In short, sticky inflation has weighed and continues to weigh on the slope of Brazilian economic growth.

#INFLATIONACCELERATING: ALL EYES ON BRAZIL - Business Confidence

#INFLATIONACCELERATING: ALL EYES ON BRAZIL - Industrial Production

#INFLATIONACCELERATING: ALL EYES ON BRAZIL - Consumer Confidence

#INFLATIONACCELERATING: ALL EYES ON BRAZIL - Retail Sales

WHAT MIGHT HAPPEN

Lastly, two potential catalysts we see heading into and through 2H14 that investors will become increasingly focused on are the 2014 World Cup (6/12 – 7/13) and the 2014 General Elections (OCT 5).

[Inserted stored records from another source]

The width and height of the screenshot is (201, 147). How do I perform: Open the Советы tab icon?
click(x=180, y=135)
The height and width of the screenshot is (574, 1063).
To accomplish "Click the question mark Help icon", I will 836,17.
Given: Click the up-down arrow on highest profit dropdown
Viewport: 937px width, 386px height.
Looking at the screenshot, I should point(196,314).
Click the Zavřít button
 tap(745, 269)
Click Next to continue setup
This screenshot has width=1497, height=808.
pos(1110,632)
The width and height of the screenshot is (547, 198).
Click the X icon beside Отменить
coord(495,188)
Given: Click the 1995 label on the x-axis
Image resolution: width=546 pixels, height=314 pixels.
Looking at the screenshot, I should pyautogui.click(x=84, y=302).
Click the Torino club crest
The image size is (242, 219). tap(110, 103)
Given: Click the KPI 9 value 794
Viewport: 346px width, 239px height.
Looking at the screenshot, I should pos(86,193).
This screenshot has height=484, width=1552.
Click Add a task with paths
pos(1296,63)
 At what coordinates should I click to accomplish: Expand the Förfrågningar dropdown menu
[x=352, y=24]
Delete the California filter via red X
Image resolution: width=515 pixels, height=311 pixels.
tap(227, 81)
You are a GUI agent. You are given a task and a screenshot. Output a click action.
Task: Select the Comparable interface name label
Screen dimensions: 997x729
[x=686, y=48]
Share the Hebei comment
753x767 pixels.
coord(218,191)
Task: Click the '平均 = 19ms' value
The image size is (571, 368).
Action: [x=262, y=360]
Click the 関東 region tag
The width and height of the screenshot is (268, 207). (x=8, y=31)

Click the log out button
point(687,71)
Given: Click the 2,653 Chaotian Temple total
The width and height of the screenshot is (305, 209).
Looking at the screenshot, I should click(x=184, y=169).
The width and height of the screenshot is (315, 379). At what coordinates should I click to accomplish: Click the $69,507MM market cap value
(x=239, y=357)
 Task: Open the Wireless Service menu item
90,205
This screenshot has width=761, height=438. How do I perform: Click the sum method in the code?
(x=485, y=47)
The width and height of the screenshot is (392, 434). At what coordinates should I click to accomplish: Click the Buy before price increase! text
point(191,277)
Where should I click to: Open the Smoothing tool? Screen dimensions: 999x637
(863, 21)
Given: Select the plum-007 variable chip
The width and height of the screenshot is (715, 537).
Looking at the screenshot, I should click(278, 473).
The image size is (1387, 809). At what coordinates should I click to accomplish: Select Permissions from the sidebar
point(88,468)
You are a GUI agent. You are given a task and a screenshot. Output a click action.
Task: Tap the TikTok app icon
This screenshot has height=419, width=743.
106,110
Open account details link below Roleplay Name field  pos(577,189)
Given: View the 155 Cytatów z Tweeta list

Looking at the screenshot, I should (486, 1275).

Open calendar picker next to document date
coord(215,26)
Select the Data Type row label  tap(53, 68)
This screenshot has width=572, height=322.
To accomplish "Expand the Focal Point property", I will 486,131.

The former will obviously deliver a much-needed boost to GDP (positive catalyst), but might also expose Brazil’s shoddy infrastructure, ill-preparedness to host such a large event and angry populous (riots?) to the world stage (negative catalysts). The latter might ultimately be viewed as a positive catalyst if the market starts to price in expectations for a candidate like Jose Serra emerging victorious with Pena Nieto-like promises of economic reforms.

We’ll see.

For now at least, stay SHORT, underweight, or completely out of Brazil. If you have on existing SHORT positions, don’t add to positions unless you see lower-lows in the Bovespa Index (cycle trough: 45,044 on 7/3) and higher-highs in the USD/BRL cross (cycle peak: 2.4543 on 8/21/13).